→ **Supplied data**
○ ○ ○ ○ ○ ○ ○

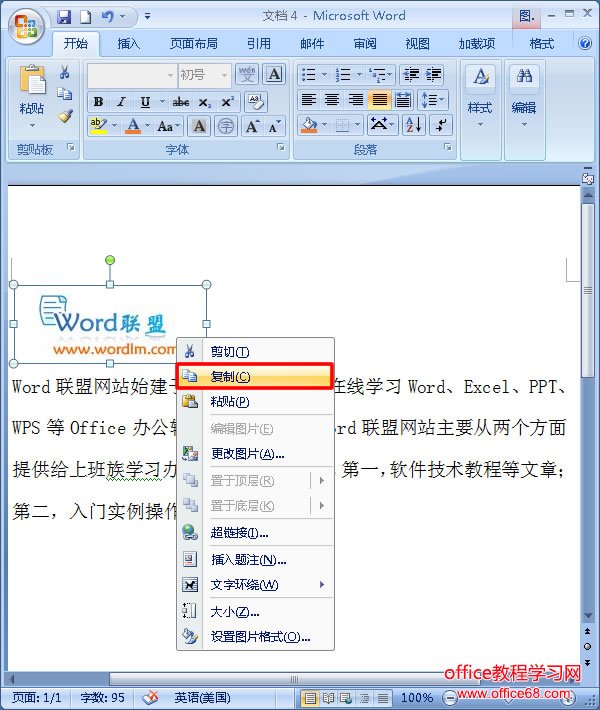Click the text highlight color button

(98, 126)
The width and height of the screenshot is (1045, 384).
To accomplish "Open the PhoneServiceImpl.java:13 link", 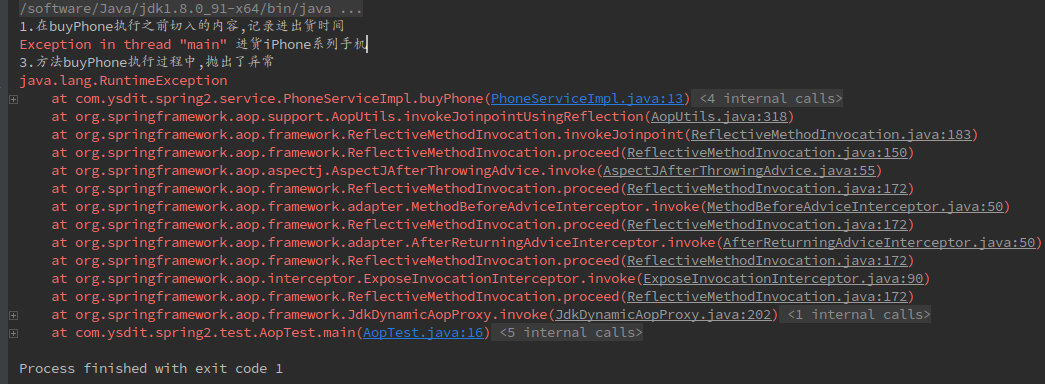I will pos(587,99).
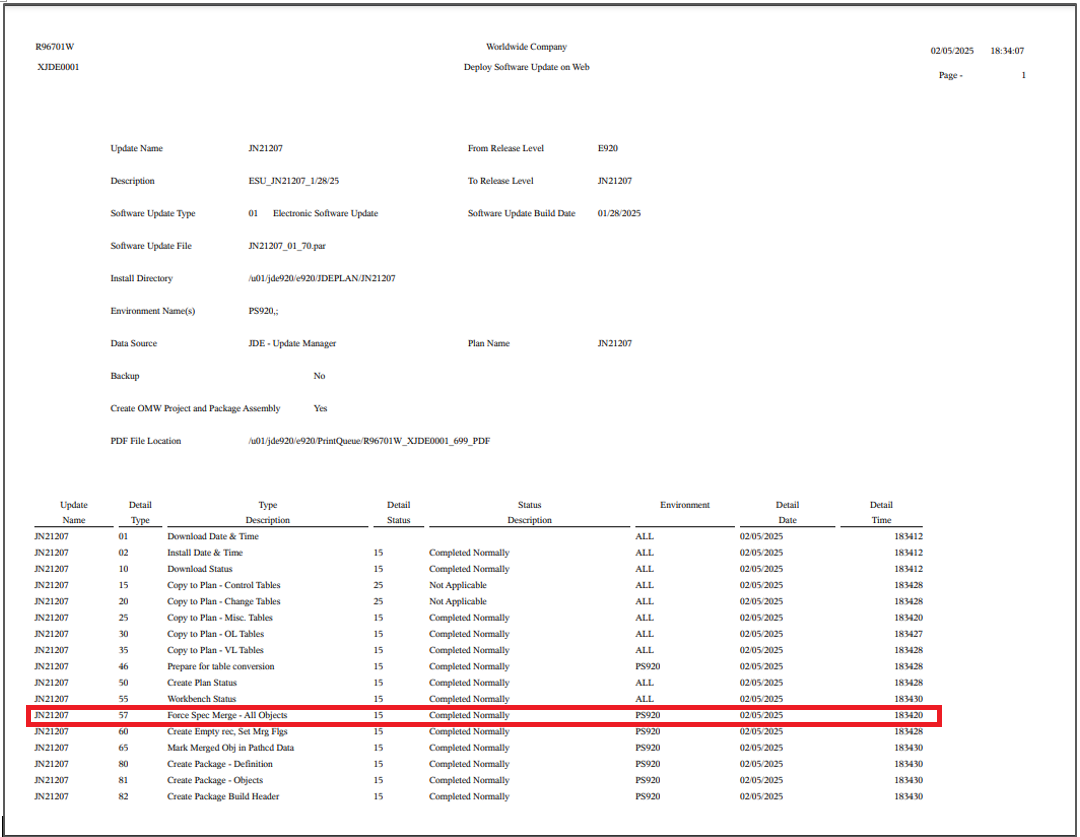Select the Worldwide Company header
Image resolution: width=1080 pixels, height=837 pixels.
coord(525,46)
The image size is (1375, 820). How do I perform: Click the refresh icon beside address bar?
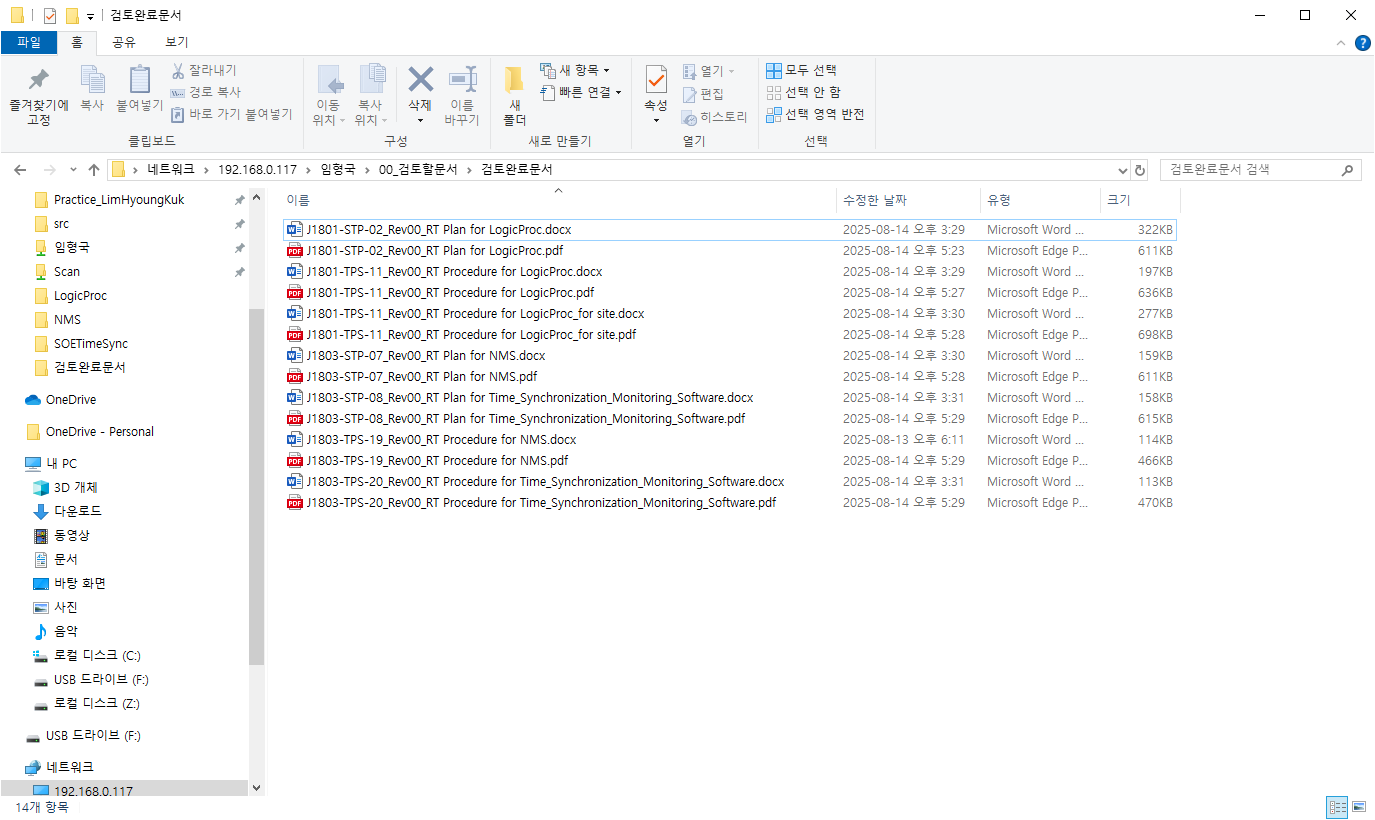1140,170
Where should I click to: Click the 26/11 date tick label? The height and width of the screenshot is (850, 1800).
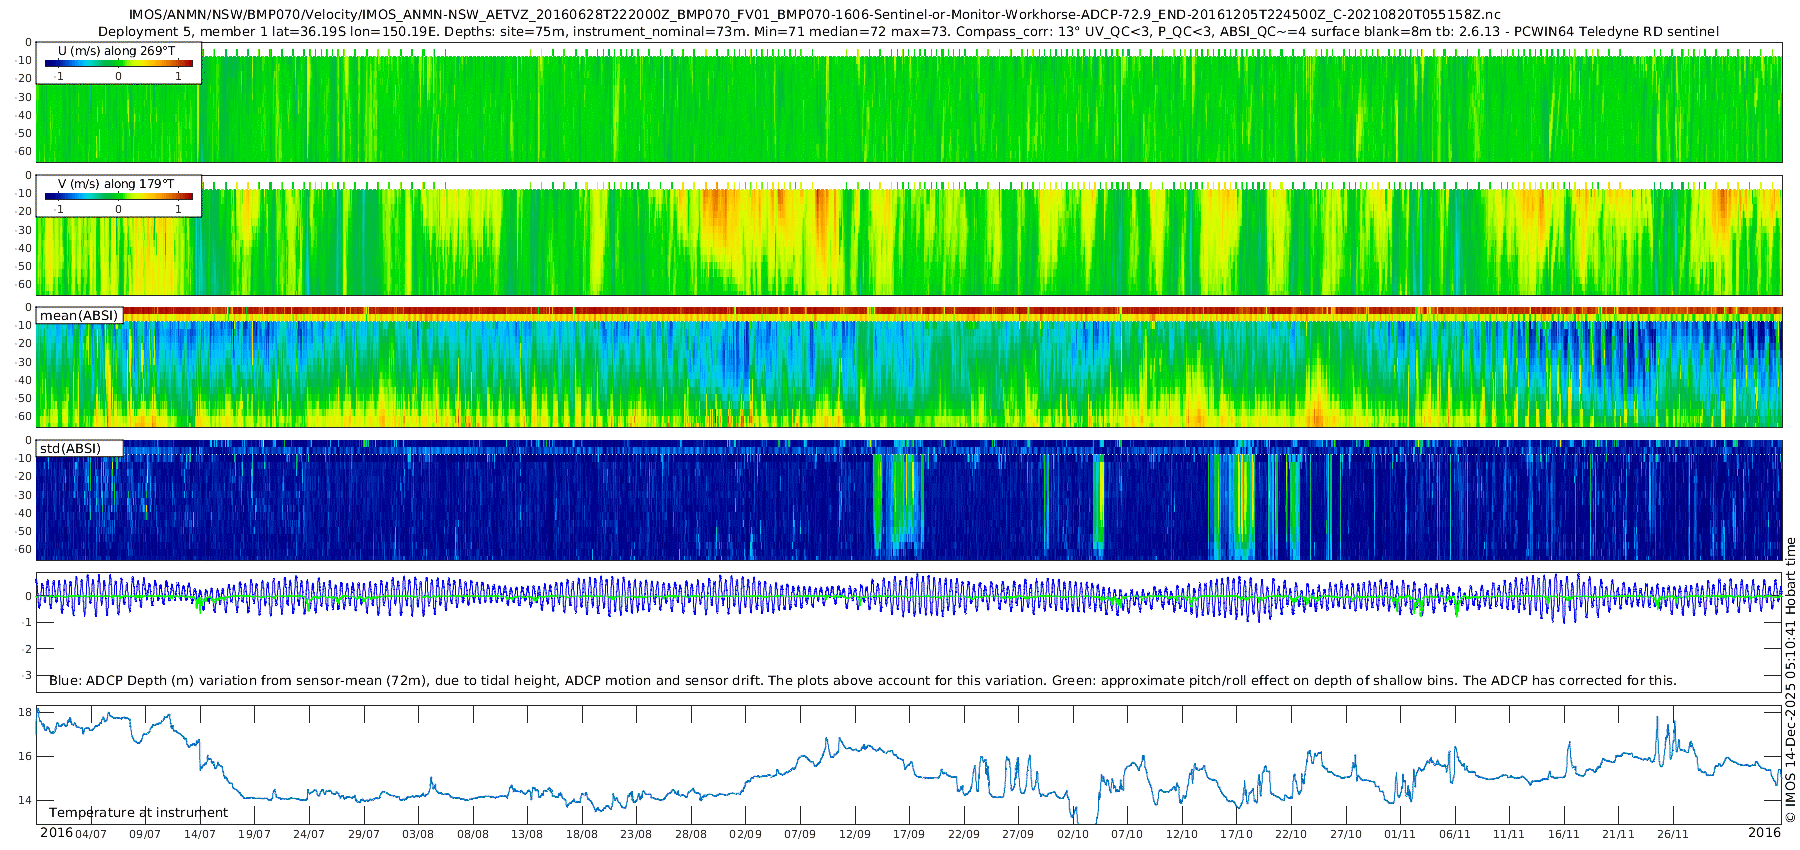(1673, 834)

○ ○ ○ ○ ○ ○ ○

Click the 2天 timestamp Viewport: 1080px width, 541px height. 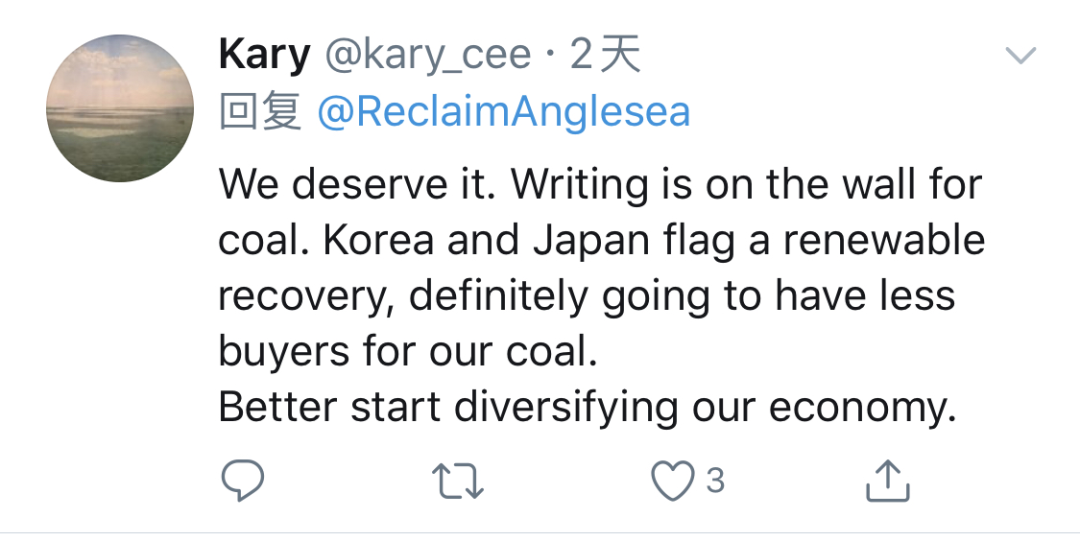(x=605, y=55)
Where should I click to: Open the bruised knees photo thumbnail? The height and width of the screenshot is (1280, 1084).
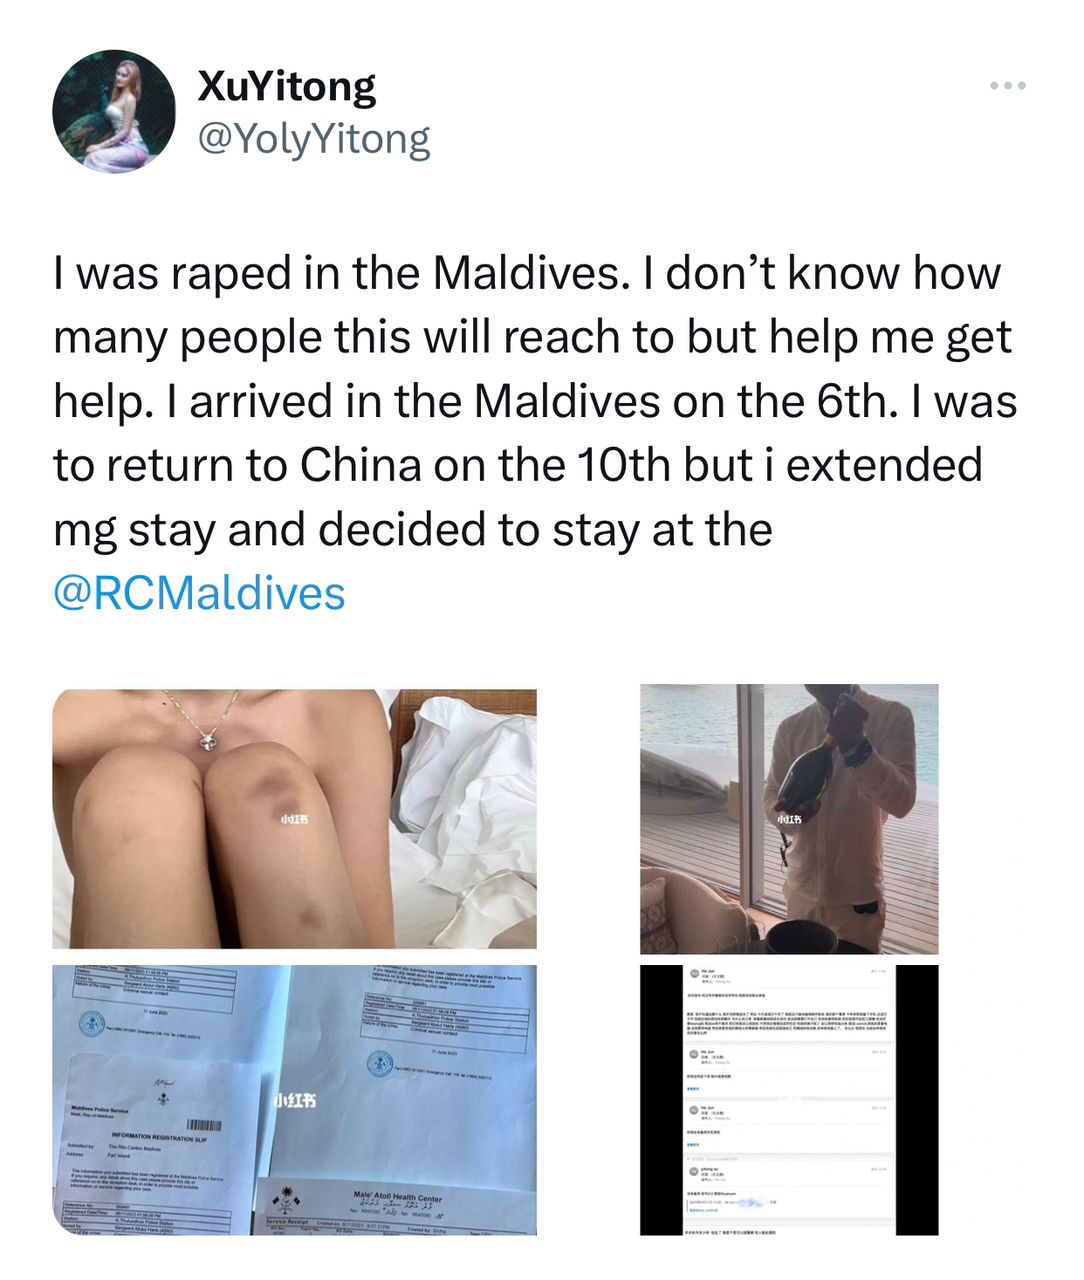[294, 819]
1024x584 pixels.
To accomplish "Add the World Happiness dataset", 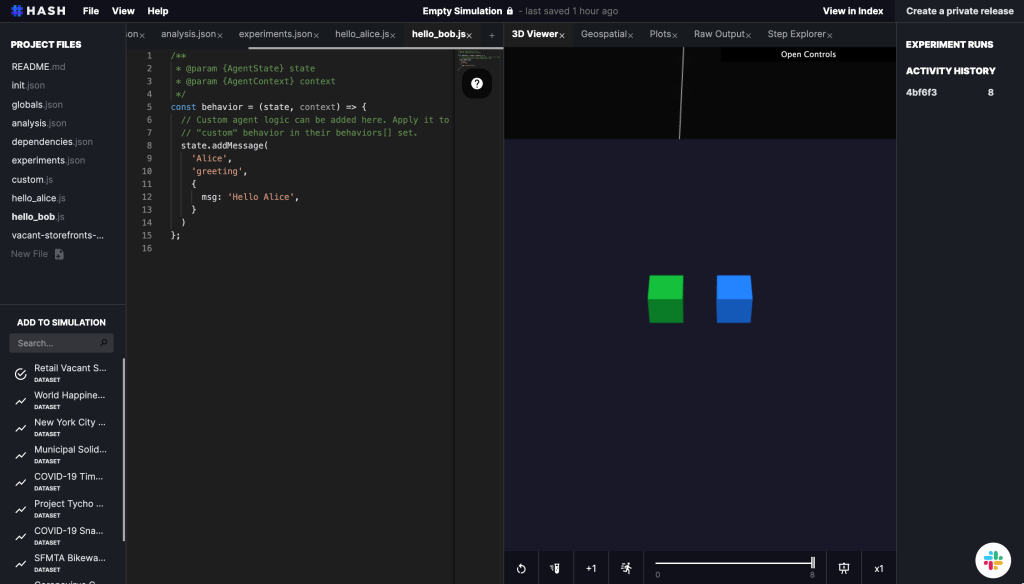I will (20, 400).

○ ○ ○ ○ ○ ○ ○

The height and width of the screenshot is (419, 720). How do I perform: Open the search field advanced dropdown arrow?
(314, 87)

○ ○ ○ ○ ○ ○ ○

Reproduce the lines running from the line with "Where should I click to: Click" up to and including the line with "(1673, 834)", leaving the pictures out.

Where should I click to: Click the 26/11 date tick label? The height and width of the screenshot is (850, 1800).
(1673, 834)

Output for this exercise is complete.